The fintech has seen massive advancement over the seven-year life of its. Chime first come to one million drivers in 2018, as well as has since additional millions of customers, nonetheless, the business enterprise has not claimed the number of users it presently has in total. Chime provides banking providers through a mobile app such as no fee accounts, debit cards, paycheck developments, and simply no overdraft fees. Over the study course of the pandemic, savings balances reached all-time highs, CEO Chris Britt told Fortune returned in May.
Britt told CNBC the competitor bank account is going to be poised for an IPO within the next twelve weeks. And it is up in the atmosphere whether Chime will go the method of others just before it and choose a special goal acquisition company, or perhaps SPAC, to go public. “I likely get calls from two SPACS a week to see in the event that we’re thinking about getting into the markets quickly,” Britt told CNBC. “The reality is we have a selection of initiatives we desire to go through over the next 12 months to set us in a spot to be market-ready.”
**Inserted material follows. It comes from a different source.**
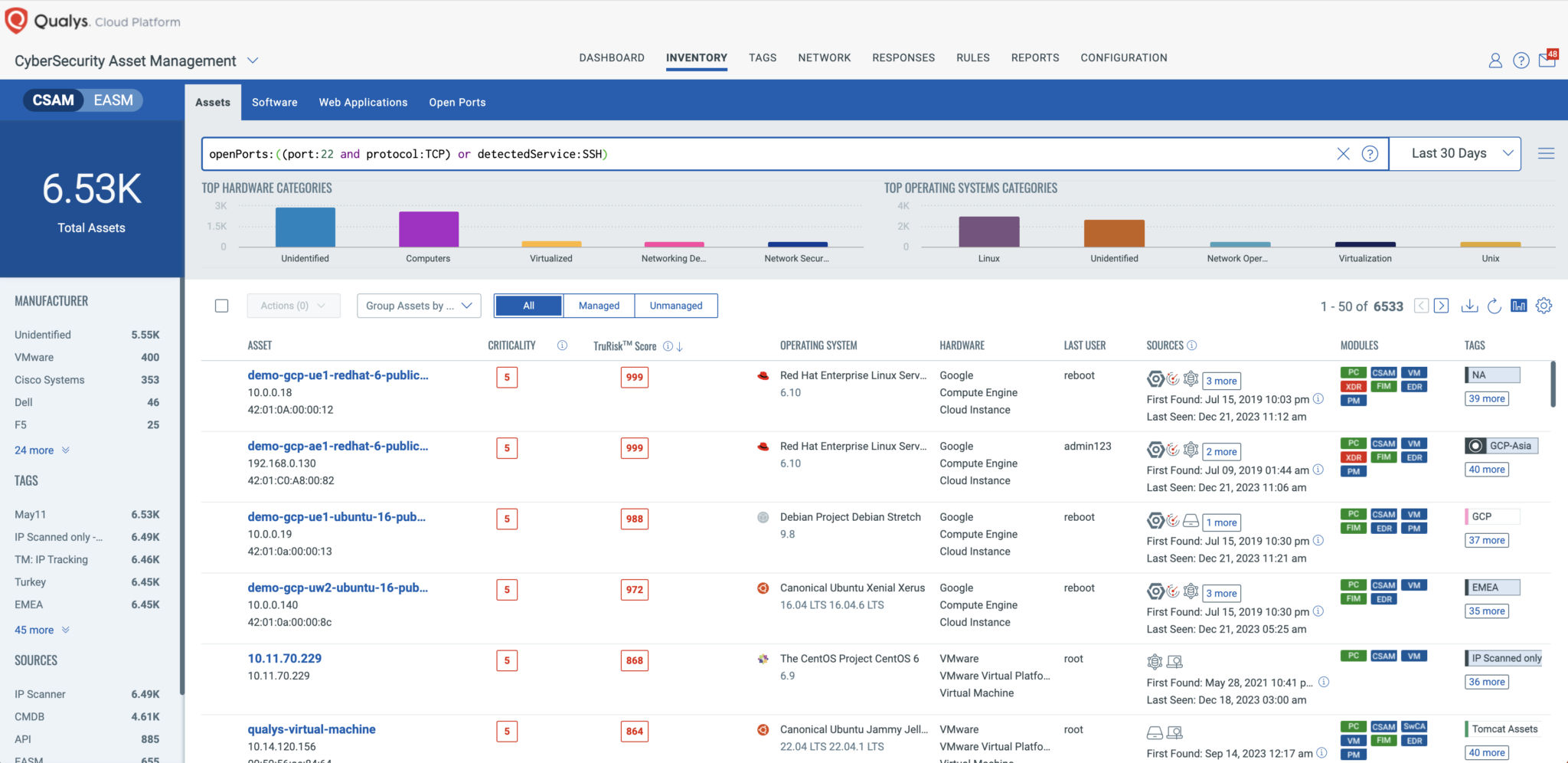This screenshot has height=763, width=1568.
Task: Open the user profile icon at top right
Action: 1495,60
The challenger bank’s fast progress hasn’t been with no difficulties, however. As Fortune reported, again in October of 2019 Chime endured a multi day outage which left many clients struggling to access the money of theirs. Following the outage, Britt told Fortune in December the fintech had increased potential and pressure testing of the infrastructure of its amid “heightened attention to carrying out them in an even more rigorous alternative given the measurements and the pace of growth that we have.”